Signe du renforcement de leurs liens, Moscou a proposé à Pyongyang d’envoyer un cosmonaute nord-coréen dans l’espace, selon les agences russes. Il s’agirait du premier nord-coréen à accéder à l’orbite terrestre, alors que le pays reclus cherche à développer ses programmes spatiaux. Le numéro un nord-coréen a assuré à Vladimir Poutine que Moscou remporterait une « grande victoire » sur ses ennemis, la Russie étant engagée dans une guerre en Ukraine depuis plus d’un an et demi.

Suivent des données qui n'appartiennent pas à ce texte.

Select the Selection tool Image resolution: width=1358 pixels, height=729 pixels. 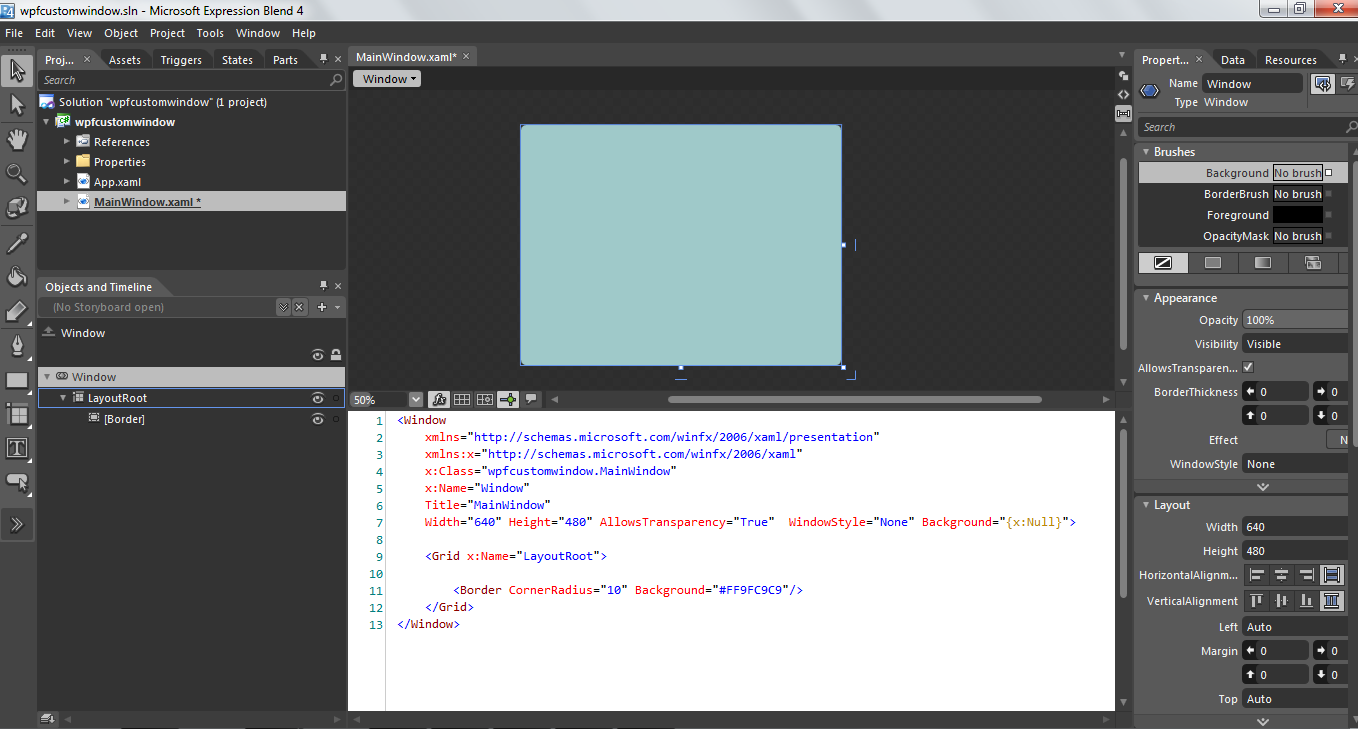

Le président russe a, lui, trinqué au « renforcement futur de la coopération » avec Pyongyang, parlant devant la presse de « perspectives » de coopération militaire malgré les sanctions internationales visant la Corée du Nord à cause de ses programmes nucléaires et de ses missiles en développement. Le dirigeant nord-coréen s’est dit également prêt à élaborer avec Vladimir Poutine un « plan pour les 100 prochaines années » afin d’établir des relations stables et « tournées vers l’avenir », a rapporté jeudi KCNA.